START The data

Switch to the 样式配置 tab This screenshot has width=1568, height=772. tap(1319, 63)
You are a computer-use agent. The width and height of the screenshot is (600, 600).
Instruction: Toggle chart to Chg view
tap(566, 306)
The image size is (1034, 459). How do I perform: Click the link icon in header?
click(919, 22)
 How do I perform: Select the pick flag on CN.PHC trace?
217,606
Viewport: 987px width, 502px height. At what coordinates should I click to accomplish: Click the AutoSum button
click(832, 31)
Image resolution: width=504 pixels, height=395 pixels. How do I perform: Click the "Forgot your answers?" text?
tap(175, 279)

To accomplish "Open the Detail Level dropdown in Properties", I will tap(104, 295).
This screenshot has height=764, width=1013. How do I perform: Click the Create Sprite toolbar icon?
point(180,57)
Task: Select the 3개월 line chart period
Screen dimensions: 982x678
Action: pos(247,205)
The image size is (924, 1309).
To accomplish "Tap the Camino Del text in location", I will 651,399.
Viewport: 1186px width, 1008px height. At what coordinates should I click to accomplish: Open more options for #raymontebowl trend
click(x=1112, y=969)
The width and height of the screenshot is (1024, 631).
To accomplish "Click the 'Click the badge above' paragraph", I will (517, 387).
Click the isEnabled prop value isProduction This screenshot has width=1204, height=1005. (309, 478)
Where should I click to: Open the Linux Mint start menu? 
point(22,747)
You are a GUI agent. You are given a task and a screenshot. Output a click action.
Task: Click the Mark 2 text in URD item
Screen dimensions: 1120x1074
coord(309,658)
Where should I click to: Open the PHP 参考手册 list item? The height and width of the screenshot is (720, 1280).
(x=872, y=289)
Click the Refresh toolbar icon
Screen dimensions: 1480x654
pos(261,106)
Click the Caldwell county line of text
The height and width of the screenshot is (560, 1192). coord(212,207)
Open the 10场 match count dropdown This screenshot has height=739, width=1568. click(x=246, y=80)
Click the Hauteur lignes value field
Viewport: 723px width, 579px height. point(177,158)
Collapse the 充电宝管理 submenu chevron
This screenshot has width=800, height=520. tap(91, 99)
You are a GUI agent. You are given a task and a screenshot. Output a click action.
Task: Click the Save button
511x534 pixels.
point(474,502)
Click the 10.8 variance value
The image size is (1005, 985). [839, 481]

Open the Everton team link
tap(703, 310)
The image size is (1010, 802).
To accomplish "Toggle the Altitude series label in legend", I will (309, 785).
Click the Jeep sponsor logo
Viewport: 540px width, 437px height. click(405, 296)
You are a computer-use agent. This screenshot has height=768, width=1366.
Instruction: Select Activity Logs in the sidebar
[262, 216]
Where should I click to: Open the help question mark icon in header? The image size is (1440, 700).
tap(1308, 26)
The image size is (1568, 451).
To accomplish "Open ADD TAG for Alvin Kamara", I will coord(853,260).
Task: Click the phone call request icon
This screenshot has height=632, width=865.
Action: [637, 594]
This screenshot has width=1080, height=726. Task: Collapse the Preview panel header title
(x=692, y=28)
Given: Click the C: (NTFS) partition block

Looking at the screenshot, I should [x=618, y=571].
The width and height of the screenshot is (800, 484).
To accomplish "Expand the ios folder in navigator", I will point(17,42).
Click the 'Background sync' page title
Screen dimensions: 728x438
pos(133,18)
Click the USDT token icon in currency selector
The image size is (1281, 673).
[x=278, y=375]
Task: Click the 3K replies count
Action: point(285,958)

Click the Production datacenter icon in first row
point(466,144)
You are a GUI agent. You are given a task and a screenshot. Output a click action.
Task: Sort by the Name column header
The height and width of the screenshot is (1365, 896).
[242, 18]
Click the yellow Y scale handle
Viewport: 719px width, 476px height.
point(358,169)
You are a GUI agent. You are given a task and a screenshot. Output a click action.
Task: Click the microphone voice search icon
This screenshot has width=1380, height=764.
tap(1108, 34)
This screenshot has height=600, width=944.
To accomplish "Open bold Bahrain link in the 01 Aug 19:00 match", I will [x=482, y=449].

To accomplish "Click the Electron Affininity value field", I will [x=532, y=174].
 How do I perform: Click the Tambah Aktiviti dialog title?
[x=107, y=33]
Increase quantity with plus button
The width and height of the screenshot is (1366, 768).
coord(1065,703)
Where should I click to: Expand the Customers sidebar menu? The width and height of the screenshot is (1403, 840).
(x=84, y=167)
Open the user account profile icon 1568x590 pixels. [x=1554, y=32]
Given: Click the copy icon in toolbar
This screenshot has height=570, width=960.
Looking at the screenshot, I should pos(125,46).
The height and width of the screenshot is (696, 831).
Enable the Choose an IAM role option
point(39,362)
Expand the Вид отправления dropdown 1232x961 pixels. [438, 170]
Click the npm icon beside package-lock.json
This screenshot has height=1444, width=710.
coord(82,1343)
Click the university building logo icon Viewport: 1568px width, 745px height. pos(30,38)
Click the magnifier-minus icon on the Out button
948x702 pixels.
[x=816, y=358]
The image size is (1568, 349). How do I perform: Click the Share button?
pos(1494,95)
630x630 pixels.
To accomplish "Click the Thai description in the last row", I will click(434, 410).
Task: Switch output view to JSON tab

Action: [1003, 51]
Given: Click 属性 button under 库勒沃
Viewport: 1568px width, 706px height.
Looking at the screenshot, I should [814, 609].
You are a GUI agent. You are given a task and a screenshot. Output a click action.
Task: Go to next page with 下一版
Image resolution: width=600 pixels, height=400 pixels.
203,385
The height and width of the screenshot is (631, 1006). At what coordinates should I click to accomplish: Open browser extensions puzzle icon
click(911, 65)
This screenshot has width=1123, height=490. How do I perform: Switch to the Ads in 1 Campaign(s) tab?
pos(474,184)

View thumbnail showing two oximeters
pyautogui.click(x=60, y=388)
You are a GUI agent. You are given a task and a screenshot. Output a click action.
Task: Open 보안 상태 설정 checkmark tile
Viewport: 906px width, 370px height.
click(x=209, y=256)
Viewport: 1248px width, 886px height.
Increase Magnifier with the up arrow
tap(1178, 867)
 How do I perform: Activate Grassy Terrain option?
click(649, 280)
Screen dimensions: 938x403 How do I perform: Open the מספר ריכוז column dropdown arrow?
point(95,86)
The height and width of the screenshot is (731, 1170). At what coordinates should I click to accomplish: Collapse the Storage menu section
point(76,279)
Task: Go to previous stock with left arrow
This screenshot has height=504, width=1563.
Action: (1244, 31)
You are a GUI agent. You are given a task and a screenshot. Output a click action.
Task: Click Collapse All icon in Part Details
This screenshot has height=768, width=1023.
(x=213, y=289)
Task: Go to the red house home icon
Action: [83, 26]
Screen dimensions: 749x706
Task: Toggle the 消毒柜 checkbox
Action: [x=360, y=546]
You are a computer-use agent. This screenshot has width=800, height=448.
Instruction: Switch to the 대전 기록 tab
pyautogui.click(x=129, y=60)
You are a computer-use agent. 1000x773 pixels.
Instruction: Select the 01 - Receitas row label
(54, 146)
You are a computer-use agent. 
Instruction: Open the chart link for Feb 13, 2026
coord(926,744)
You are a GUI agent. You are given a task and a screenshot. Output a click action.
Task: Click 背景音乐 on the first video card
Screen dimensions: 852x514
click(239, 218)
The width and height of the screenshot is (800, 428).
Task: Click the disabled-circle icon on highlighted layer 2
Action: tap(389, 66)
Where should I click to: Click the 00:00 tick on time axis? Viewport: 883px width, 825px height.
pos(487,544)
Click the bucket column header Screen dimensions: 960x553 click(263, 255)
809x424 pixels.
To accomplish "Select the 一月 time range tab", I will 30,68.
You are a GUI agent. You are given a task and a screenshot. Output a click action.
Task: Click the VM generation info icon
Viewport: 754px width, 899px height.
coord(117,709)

END The data

Your task: Each line of the data is to be output exactly, with none skipped.

Answer below:
Switch to the 样式配置 tab This screenshot has width=1568, height=772. tap(1319, 63)
You are a computer-use agent. The width and height of the screenshot is (600, 600).
Instruction: Toggle chart to Chg view
tap(566, 306)
The image size is (1034, 459). How do I perform: Click the link icon in header?
click(919, 22)
 How do I perform: Select the pick flag on CN.PHC trace?
217,606
Viewport: 987px width, 502px height. At what coordinates should I click to accomplish: Click the AutoSum button
click(832, 31)
Image resolution: width=504 pixels, height=395 pixels. How do I perform: Click the "Forgot your answers?" text?
tap(175, 279)

To accomplish "Open the Detail Level dropdown in Properties", I will tap(104, 295).
This screenshot has height=764, width=1013. How do I perform: Click the Create Sprite toolbar icon?
point(180,57)
Task: Select the 3개월 line chart period
Screen dimensions: 982x678
Action: pos(247,205)
The image size is (924, 1309).
To accomplish "Tap the Camino Del text in location", I will 651,399.
Viewport: 1186px width, 1008px height. At what coordinates should I click to accomplish: Open more options for #raymontebowl trend
click(x=1112, y=969)
The width and height of the screenshot is (1024, 631).
To accomplish "Click the 'Click the badge above' paragraph", I will (517, 387).
Click the isEnabled prop value isProduction This screenshot has width=1204, height=1005. (309, 478)
Where should I click to: Open the Linux Mint start menu? 
point(22,747)
You are a GUI agent. You are given a task and a screenshot. Output a click action.
Task: Click the Mark 2 text in URD item
Screen dimensions: 1120x1074
coord(309,658)
Where should I click to: Open the PHP 参考手册 list item? The height and width of the screenshot is (720, 1280).
(x=872, y=289)
Click the Refresh toolbar icon
Screen dimensions: 1480x654
pos(261,106)
Click the Caldwell county line of text
The height and width of the screenshot is (560, 1192). coord(212,207)
Open the 10场 match count dropdown This screenshot has height=739, width=1568. click(x=246, y=80)
Click the Hauteur lignes value field
Viewport: 723px width, 579px height. point(177,158)
Collapse the 充电宝管理 submenu chevron
This screenshot has width=800, height=520. tap(91, 99)
You are a GUI agent. You are given a task and a screenshot. Output a click action.
Task: Click the Save button
511x534 pixels.
point(474,502)
Click the 10.8 variance value
The image size is (1005, 985). [839, 481]

Open the Everton team link
tap(703, 310)
The image size is (1010, 802).
To accomplish "Toggle the Altitude series label in legend", I will (309, 785).
Click the Jeep sponsor logo
Viewport: 540px width, 437px height. click(405, 296)
You are a computer-use agent. This screenshot has height=768, width=1366.
Instruction: Select Activity Logs in the sidebar
[262, 216]
Where should I click to: Open the help question mark icon in header? The image size is (1440, 700).
tap(1308, 26)
The image size is (1568, 451).
To accomplish "Open ADD TAG for Alvin Kamara", I will coord(853,260).
Task: Click the phone call request icon
This screenshot has height=632, width=865.
Action: [637, 594]
This screenshot has width=1080, height=726. Task: Collapse the Preview panel header title
(x=692, y=28)
Given: Click the C: (NTFS) partition block

Looking at the screenshot, I should [x=618, y=571].
The width and height of the screenshot is (800, 484).
To accomplish "Expand the ios folder in navigator", I will point(17,42).
Click the 'Background sync' page title
Screen dimensions: 728x438
pos(133,18)
Click the USDT token icon in currency selector
The image size is (1281, 673).
[x=278, y=375]
Task: Click the 3K replies count
Action: point(285,958)

Click the Production datacenter icon in first row
point(466,144)
You are a GUI agent. You are given a task and a screenshot. Output a click action.
Task: Sort by the Name column header
The height and width of the screenshot is (1365, 896).
[242, 18]
Click the yellow Y scale handle
Viewport: 719px width, 476px height.
point(358,169)
You are a GUI agent. You are given a task and a screenshot. Output a click action.
Task: Click the microphone voice search icon
This screenshot has width=1380, height=764.
tap(1108, 34)
This screenshot has height=600, width=944.
To accomplish "Open bold Bahrain link in the 01 Aug 19:00 match", I will [x=482, y=449].

To accomplish "Click the Electron Affininity value field", I will [x=532, y=174].
 How do I perform: Click the Tambah Aktiviti dialog title?
[x=107, y=33]
Increase quantity with plus button
The width and height of the screenshot is (1366, 768).
coord(1065,703)
Where should I click to: Expand the Customers sidebar menu? The width and height of the screenshot is (1403, 840).
(x=84, y=167)
Open the user account profile icon 1568x590 pixels. [x=1554, y=32]
Given: Click the copy icon in toolbar
This screenshot has height=570, width=960.
Looking at the screenshot, I should pos(125,46).
The height and width of the screenshot is (696, 831).
Enable the Choose an IAM role option
point(39,362)
Expand the Вид отправления dropdown 1232x961 pixels. [438, 170]
Click the npm icon beside package-lock.json
This screenshot has height=1444, width=710.
coord(82,1343)
Click the university building logo icon Viewport: 1568px width, 745px height. pos(30,38)
Click the magnifier-minus icon on the Out button
948x702 pixels.
[x=816, y=358]
The image size is (1568, 349). How do I perform: Click the Share button?
pos(1494,95)
630x630 pixels.
To accomplish "Click the Thai description in the last row", I will click(434, 410).
Task: Switch output view to JSON tab

Action: [1003, 51]
Given: Click 属性 button under 库勒沃
Viewport: 1568px width, 706px height.
Looking at the screenshot, I should [814, 609].
You are a GUI agent. You are given a task and a screenshot. Output a click action.
Task: Go to next page with 下一版
Image resolution: width=600 pixels, height=400 pixels.
203,385
The height and width of the screenshot is (631, 1006). At what coordinates should I click to accomplish: Open browser extensions puzzle icon
click(911, 65)
This screenshot has width=1123, height=490. How do I perform: Switch to the Ads in 1 Campaign(s) tab?
pos(474,184)

View thumbnail showing two oximeters
pyautogui.click(x=60, y=388)
You are a GUI agent. You are given a task and a screenshot. Output a click action.
Task: Open 보안 상태 설정 checkmark tile
Viewport: 906px width, 370px height.
click(x=209, y=256)
Viewport: 1248px width, 886px height.
Increase Magnifier with the up arrow
tap(1178, 867)
 How do I perform: Activate Grassy Terrain option?
click(649, 280)
Screen dimensions: 938x403 How do I perform: Open the מספר ריכוז column dropdown arrow?
point(95,86)
The height and width of the screenshot is (731, 1170). At what coordinates should I click to accomplish: Collapse the Storage menu section
point(76,279)
Task: Go to previous stock with left arrow
This screenshot has height=504, width=1563.
Action: (1244, 31)
You are a GUI agent. You are given a task and a screenshot. Output a click action.
Task: Click Collapse All icon in Part Details
This screenshot has height=768, width=1023.
(x=213, y=289)
Task: Go to the red house home icon
Action: [83, 26]
Screen dimensions: 749x706
Task: Toggle the 消毒柜 checkbox
Action: [x=360, y=546]
You are a computer-use agent. This screenshot has width=800, height=448.
Instruction: Switch to the 대전 기록 tab
pyautogui.click(x=129, y=60)
You are a computer-use agent. 1000x773 pixels.
Instruction: Select the 01 - Receitas row label
(54, 146)
You are a computer-use agent. 
Instruction: Open the chart link for Feb 13, 2026
coord(926,744)
You are a GUI agent. You are given a task and a screenshot. Output a click action.
Task: Click 背景音乐 on the first video card
Screen dimensions: 852x514
click(239, 218)
The width and height of the screenshot is (800, 428).
Task: Click the disabled-circle icon on highlighted layer 2
Action: tap(389, 66)
Where should I click to: Click the 00:00 tick on time axis? Viewport: 883px width, 825px height.
pos(487,544)
Click the bucket column header Screen dimensions: 960x553 click(263, 255)
809x424 pixels.
To accomplish "Select the 一月 time range tab", I will 30,68.
You are a GUI agent. You are given a task and a screenshot. Output a click action.
Task: Click the VM generation info icon
Viewport: 754px width, 899px height.
coord(117,709)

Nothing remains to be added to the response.